Ao ser questionado sobre o monitoramento e a fiscalização, o Ministério do Desenvolvimento Regional (MDR) informou que "a fiscalização de moradias irregulares não é uma competência do governo federal, e sim do municipal". Mas, na avaliação do professor do Insper, a culpa dos desastres como o de Petrópolis não é apenas do município ou da natureza.

"Há vários fatores que contribuem para essa situação, mas o mais importante, e que ninguém comenta, é que a provisão de infraestrutura nessas áreas de risco, como energia elétrica, acaba sendo determinada pelo governo federal mesmo nas áreas irregulares.
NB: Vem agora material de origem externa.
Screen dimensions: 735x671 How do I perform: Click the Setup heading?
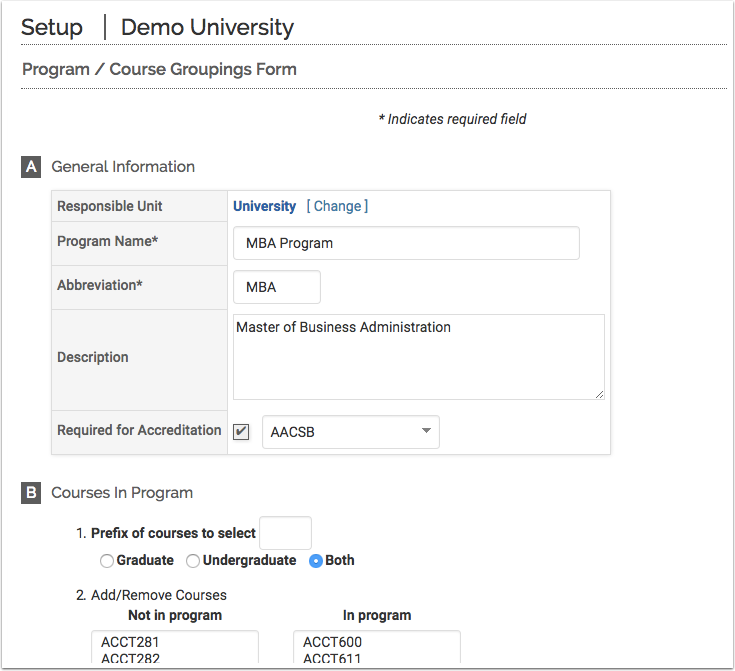tap(52, 27)
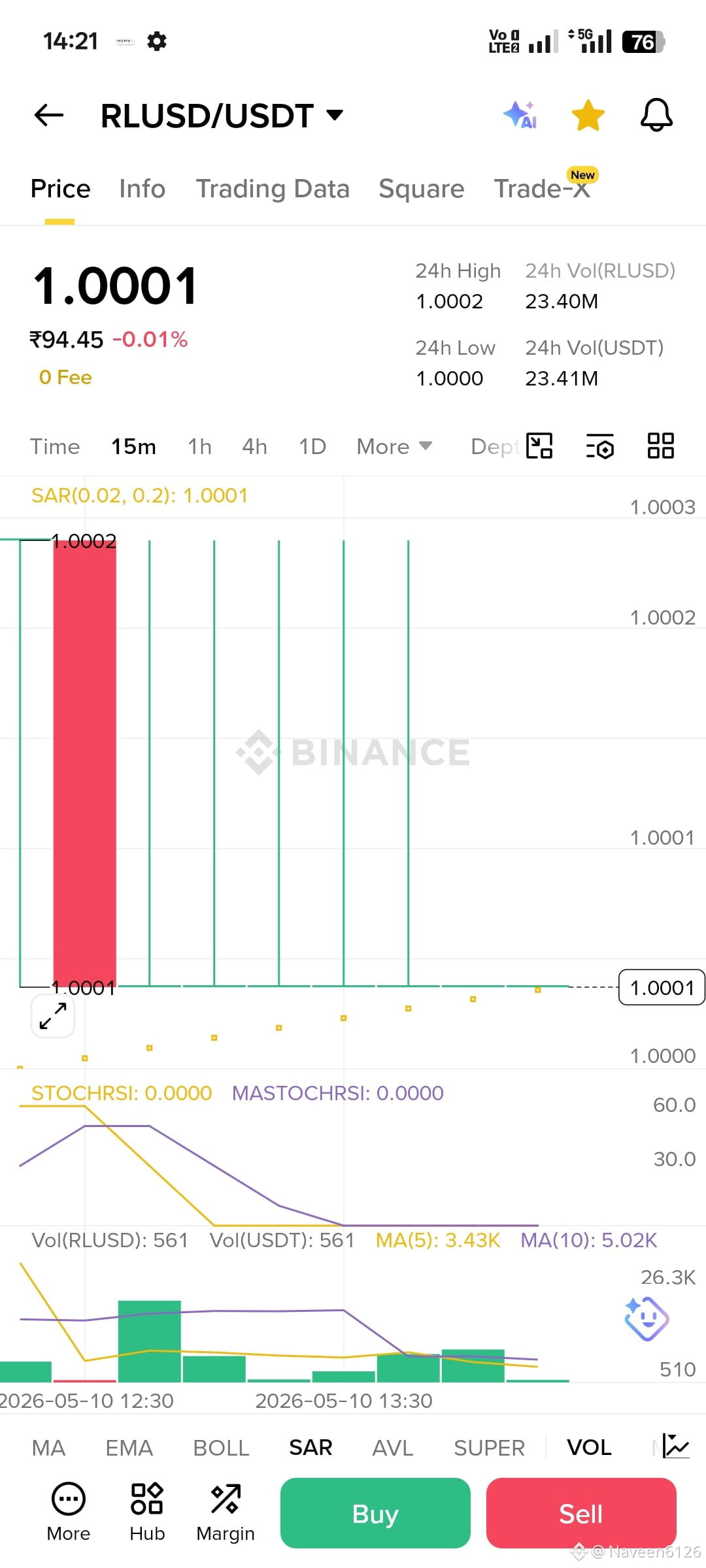Tap the floating AI chatbot face icon
Image resolution: width=706 pixels, height=1568 pixels.
coord(647,1318)
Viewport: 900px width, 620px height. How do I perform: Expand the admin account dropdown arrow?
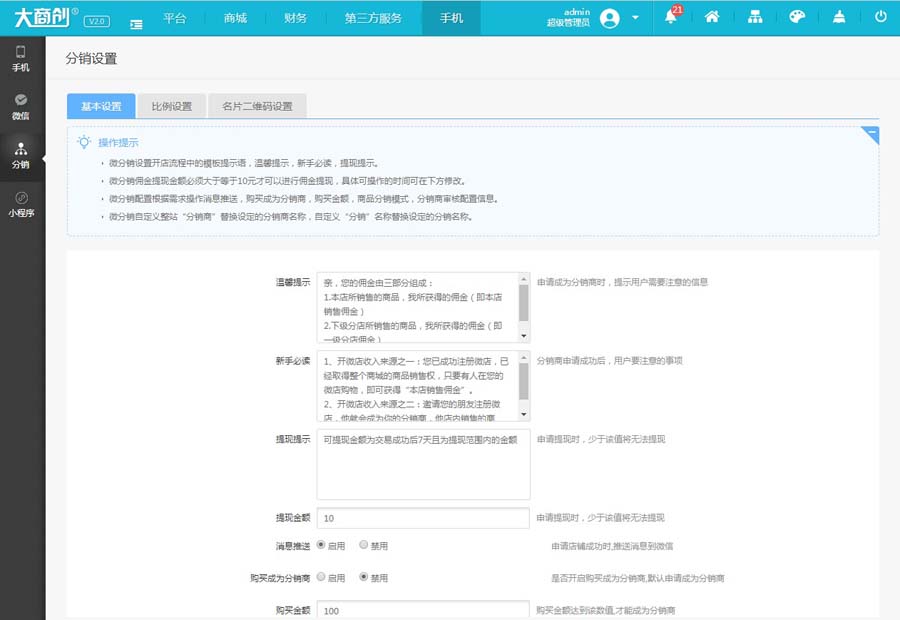tap(636, 19)
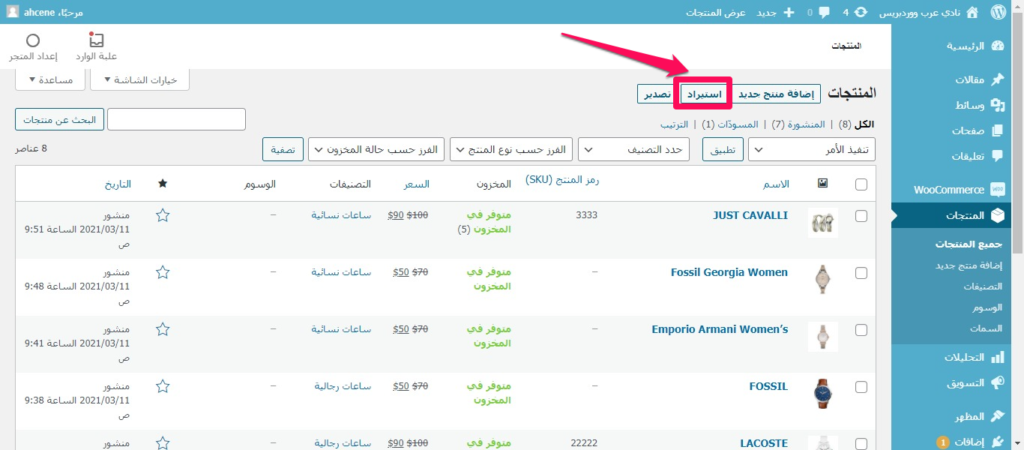
Task: Open the comments bubble icon in admin bar
Action: pos(824,13)
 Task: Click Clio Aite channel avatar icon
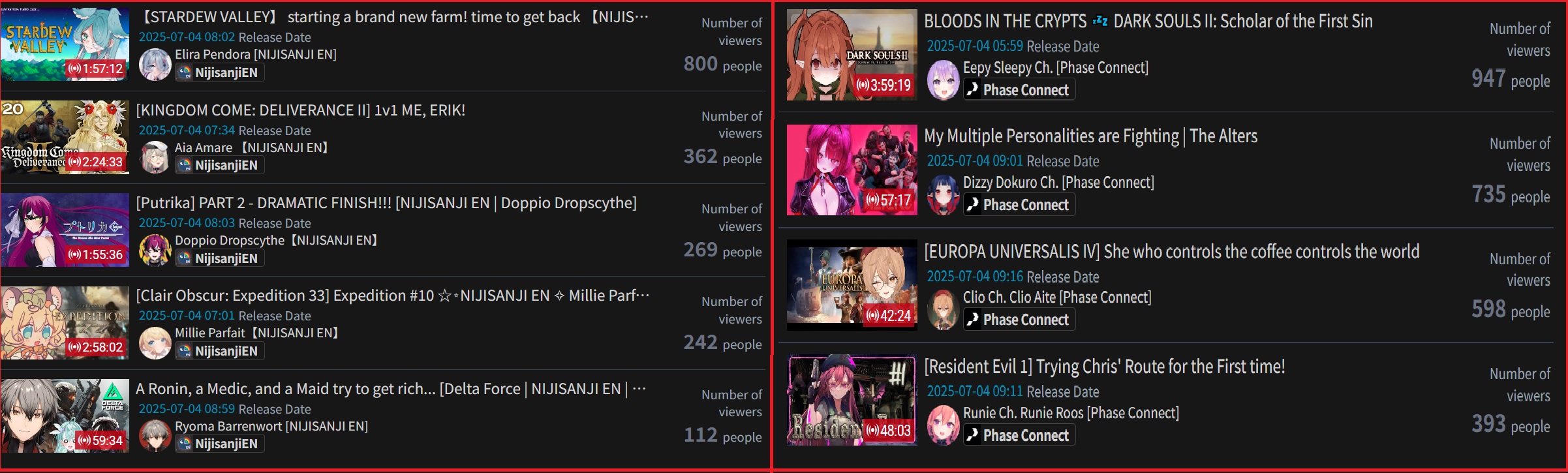pos(943,309)
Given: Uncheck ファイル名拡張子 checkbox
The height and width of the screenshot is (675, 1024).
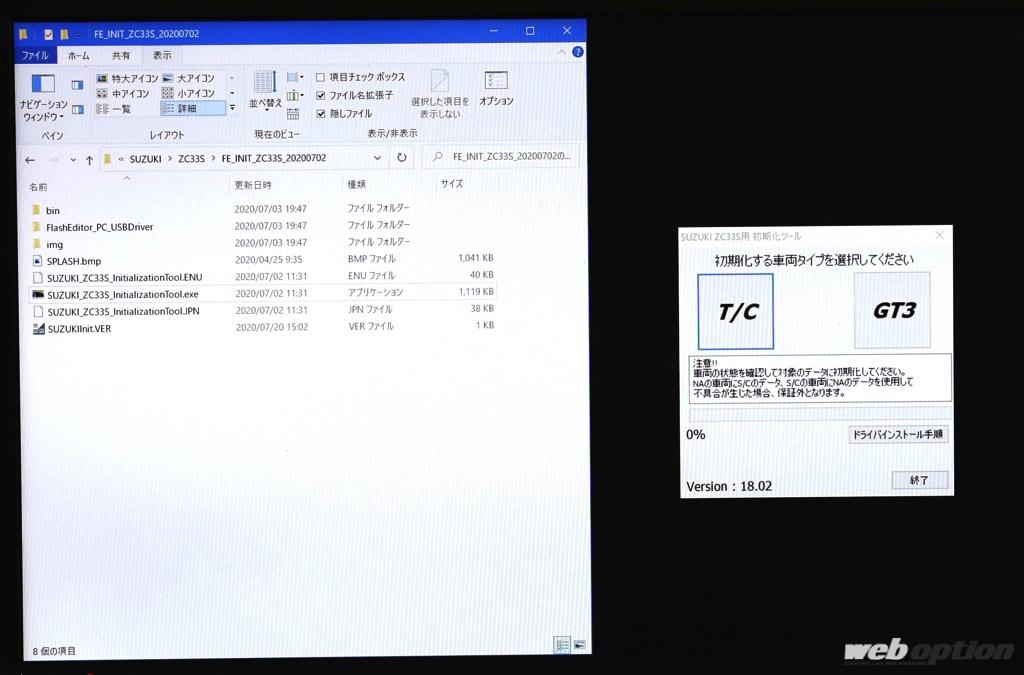Looking at the screenshot, I should 321,95.
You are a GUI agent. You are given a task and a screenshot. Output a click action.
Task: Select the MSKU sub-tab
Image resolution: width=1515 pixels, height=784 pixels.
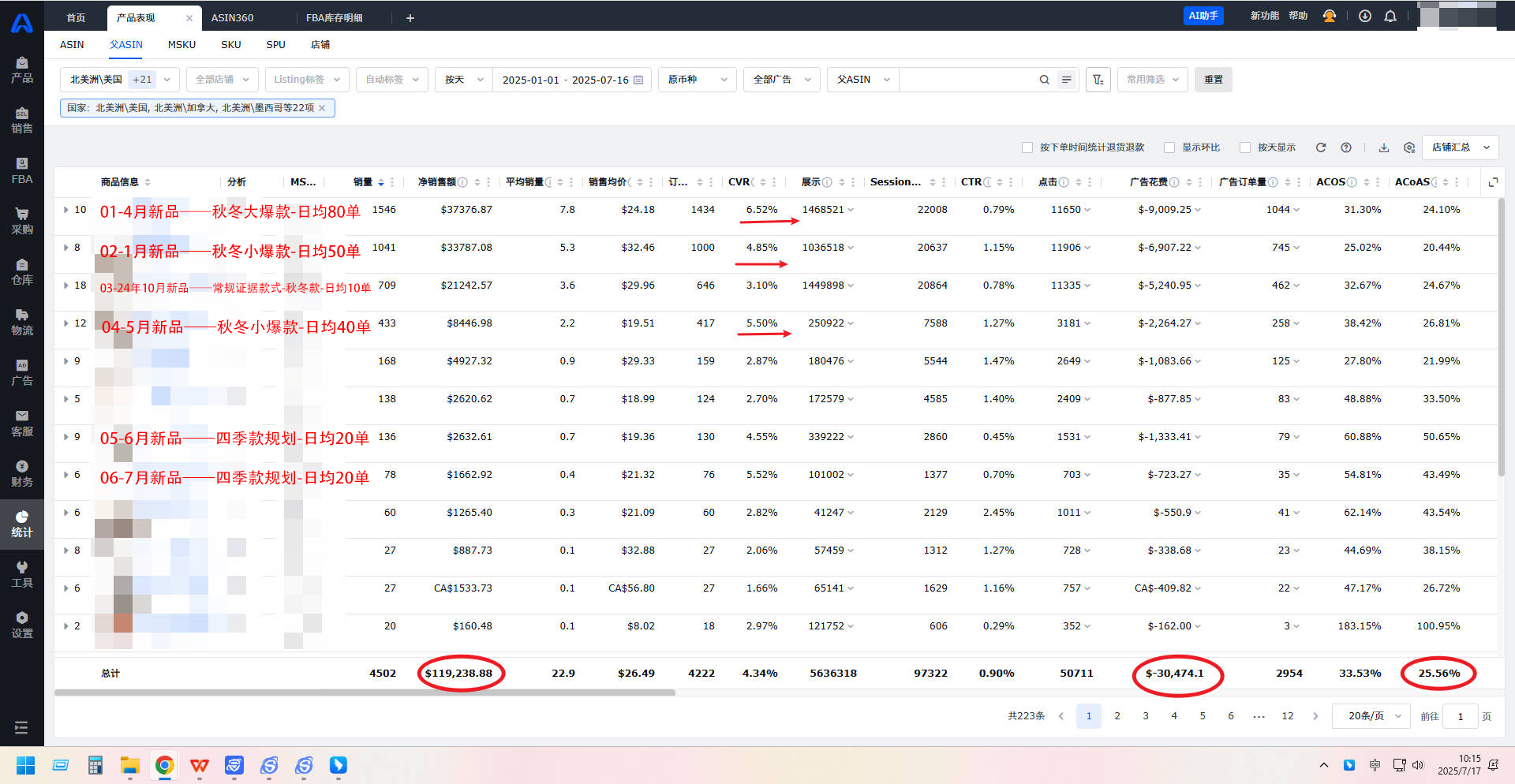(x=181, y=45)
E isso impede os municípios de cumprirem o plano diretor, porque sabem onde são as áreas de risco — elas estão mapeadas no plano diretor das cidades", observou.

Na avaliação de Carvalho Pinto, o Minha Casa Minha Vida, sepultado pelo governo Bolsonaro em janeiro de 2021, demandou cerca de R$ 500 bilhões de gastos do governo federal e "não reduziu o deficit habitacional". Para ele, o programa substituto, o Casa Verde Amarela, não mudou o quadro.

De acordo com o MDR, o governo federal "contratou mais de 497 mil unidades habitacionais financiadas com recursos do Fundo de Garantia por Tempo de Serviço (FGTS), o que corresponde a mais de R$ 66,6 bilhões". Na próxima segunda-feira, o ministério entregará 219 moradias do programa a famílias de baixa renda em Jaru (RO). O empreendimento recebeu R$ 14,2 milhões de investimentos federais, "além de contrapartida de R$ 1 milhão do governo estadual".